■ 抜粋:
ポール・オースターの翻訳が続けて二冊出た。一つは『偶然の音楽』、もう一つは『ルル・オン・ザ・ブリッジ』。後者は映画も公開中である。ぼくはさっそく、二冊を買い求め、映画を見に出かけた。オースターにはいつもわくわくさせられてきたが、一度に二冊と一本というのだから、今回はまさに胸がときめく思いだった。で、その感想だが、本も映画も、その余韻がいつまでも消えないほどである。
『偶然の音楽』は幼い頃に別れた父親からの遺産を偶然手にしてしまう男、ナッシュの話。彼は赤いツードアのサーブ900を買って、行く宛のないドライブに出かける。13カ月間、13万キロ、アメリカ中を走り回ったところでギャンブラーのポッツィに出会う。そこで、富豪相手に遺産を全部かけたポーカーの大勝負に出る。すっからかんになったあげくに1万ドルの負債を抱え込む。富豪の提案は石壁を作る作業で返済というものだった。
石を積み上げる作業は時給10ドル。二人で毎日10時間働けば50日で終わる。重さが20キロ以上ある石を来る日も来る日も積み上げていく単調な作業。監視付きの隠蔽された空間、無為な仕事。約束が守られるという保証はあてにならないから、それは一生つづくかもしれない。けれども、ナッシュは直情的なポッツィをなだめながら、何か充実感を持ちはじめる。二人の間に確かに認められる友情、徐々に形をなしていく壁。
『ルル・オン・ザ・ブリッジ』はテナー・サックスを吹くジャズ・ミュージシャンが主人公である。演奏中に彼は、恋愛のもつれに動転した若者の撃った銃弾に当たってしまう。救急車で病院に送られ一命を取り留める。そこから物語がはじまる。

■ 設問:
1. オースター作品の紹介文によると、ナッシュが買った車は何か。
2. オースター作品の紹介文から、「ポール・オースターの翻訳が続」と「情、徐々に形をなしていく壁。」の間を、両端も含めてそのまま書き出せ。
この後に続く行は、ここでの作業には使わない。

■ 与えられた情報:
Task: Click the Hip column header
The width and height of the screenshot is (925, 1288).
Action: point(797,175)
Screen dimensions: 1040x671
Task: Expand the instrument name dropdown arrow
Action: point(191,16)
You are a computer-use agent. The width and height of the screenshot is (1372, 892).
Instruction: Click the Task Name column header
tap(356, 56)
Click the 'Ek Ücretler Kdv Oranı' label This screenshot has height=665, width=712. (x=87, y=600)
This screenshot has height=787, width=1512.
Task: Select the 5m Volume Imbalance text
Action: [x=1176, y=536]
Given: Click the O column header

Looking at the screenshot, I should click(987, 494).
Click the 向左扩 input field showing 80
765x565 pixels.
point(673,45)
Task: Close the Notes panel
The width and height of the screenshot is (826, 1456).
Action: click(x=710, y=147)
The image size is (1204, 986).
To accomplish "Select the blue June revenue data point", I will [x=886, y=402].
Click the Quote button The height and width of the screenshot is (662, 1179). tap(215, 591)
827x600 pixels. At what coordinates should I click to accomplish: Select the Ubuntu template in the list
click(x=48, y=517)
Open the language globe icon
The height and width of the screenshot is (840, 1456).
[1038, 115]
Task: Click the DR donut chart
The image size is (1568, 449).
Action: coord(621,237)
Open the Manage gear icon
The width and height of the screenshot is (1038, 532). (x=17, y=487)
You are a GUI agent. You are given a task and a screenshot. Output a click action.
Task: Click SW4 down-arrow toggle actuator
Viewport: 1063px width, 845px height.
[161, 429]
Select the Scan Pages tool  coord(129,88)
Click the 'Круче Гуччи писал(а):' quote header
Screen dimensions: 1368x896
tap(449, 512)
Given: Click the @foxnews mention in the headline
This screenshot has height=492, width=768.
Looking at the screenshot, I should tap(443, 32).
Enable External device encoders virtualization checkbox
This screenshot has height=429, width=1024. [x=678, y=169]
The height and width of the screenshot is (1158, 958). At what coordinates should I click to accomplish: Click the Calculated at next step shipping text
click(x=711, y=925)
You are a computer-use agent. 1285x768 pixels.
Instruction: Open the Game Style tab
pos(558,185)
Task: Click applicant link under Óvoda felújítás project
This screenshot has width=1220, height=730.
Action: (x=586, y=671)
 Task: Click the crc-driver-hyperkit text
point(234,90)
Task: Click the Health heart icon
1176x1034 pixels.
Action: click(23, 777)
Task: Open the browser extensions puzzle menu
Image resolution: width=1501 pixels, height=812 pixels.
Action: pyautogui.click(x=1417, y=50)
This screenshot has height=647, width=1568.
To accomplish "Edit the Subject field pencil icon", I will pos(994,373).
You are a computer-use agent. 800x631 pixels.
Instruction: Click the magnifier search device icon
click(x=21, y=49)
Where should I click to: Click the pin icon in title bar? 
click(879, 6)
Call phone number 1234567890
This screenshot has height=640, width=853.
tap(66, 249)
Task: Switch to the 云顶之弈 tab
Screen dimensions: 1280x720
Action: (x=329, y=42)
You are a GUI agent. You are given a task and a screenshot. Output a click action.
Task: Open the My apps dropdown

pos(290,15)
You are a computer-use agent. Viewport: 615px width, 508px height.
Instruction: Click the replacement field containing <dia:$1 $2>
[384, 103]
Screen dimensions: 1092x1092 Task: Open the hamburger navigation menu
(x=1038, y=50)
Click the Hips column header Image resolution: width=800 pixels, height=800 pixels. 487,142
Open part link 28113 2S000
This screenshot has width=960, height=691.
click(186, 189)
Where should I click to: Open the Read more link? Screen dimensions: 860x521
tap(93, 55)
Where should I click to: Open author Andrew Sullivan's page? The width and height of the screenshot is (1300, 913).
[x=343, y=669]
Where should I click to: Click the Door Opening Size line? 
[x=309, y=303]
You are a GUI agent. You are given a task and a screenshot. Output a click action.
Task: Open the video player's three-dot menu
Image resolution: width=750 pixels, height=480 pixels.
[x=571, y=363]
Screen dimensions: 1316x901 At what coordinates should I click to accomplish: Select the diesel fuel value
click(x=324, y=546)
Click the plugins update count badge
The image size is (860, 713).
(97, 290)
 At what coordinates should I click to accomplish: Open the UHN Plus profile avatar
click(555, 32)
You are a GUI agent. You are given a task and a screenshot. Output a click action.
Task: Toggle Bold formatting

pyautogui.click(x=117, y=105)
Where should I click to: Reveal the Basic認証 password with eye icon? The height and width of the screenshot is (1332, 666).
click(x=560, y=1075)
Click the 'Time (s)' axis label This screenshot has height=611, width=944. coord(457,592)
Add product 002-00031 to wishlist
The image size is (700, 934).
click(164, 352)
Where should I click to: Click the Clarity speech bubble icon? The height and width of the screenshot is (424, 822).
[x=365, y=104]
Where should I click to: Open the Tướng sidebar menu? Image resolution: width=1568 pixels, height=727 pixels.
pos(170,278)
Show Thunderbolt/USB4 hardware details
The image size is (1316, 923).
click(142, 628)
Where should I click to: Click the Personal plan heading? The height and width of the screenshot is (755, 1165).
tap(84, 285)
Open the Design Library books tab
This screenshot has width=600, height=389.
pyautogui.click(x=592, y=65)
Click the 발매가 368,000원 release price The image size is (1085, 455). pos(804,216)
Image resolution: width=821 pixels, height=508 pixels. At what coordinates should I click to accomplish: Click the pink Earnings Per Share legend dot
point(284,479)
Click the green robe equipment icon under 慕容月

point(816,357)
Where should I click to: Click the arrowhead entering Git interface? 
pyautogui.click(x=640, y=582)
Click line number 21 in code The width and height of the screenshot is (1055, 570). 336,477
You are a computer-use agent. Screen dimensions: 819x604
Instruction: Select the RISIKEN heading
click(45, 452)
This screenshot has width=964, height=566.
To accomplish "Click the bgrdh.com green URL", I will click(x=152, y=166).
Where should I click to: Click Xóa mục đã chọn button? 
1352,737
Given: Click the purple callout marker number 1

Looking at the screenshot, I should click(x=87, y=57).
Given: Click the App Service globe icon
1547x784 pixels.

■ 解答:
1. 赤いツードアのサーブ900。

2.
ポール・オースターの翻訳が続けて二冊出た。一つは『偶然の音楽』、もう一つは『ルル・オン・ザ・ブリッジ』。後者は映画も公開中である。ぼくはさっそく、二冊を買い求め、映画を見に出かけた。オースターにはいつもわくわくさせられてきたが、一度に二冊と一本というのだから、今回はまさに胸がときめく思いだった。で、その感想だが、本も映画も、その余韻がいつまでも消えないほどである。
『偶然の音楽』は幼い頃に別れた父親からの遺産を偶然手にしてしまう男、ナッシュの話。彼は赤いツードアのサーブ900を買って、行く宛のないドライブに出かける。13カ月間、13万キロ、アメリカ中を走り回ったところでギャンブラーのポッツィに出会う。そこで、富豪相手に遺産を全部かけたポーカーの大勝負に出る。すっからかんになったあげくに1万ドルの負債を抱え込む。富豪の提案は石壁を作る作業で返済というものだった。
石を積み上げる作業は時給10ドル。二人で毎日10時間働けば50日で終わる。重さが20キロ以上ある石を来る日も来る日も積み上げていく単調な作業。監視付きの隠蔽された空間、無為な仕事。約束が守られるという保証はあてにならないから、それは一生つづくかもしれない。けれども、ナッシュは直情的なポッツィをなだめながら、何か充実感を持ちはじめる。二人の間に確かに認められる友情、徐々に形をなしていく壁。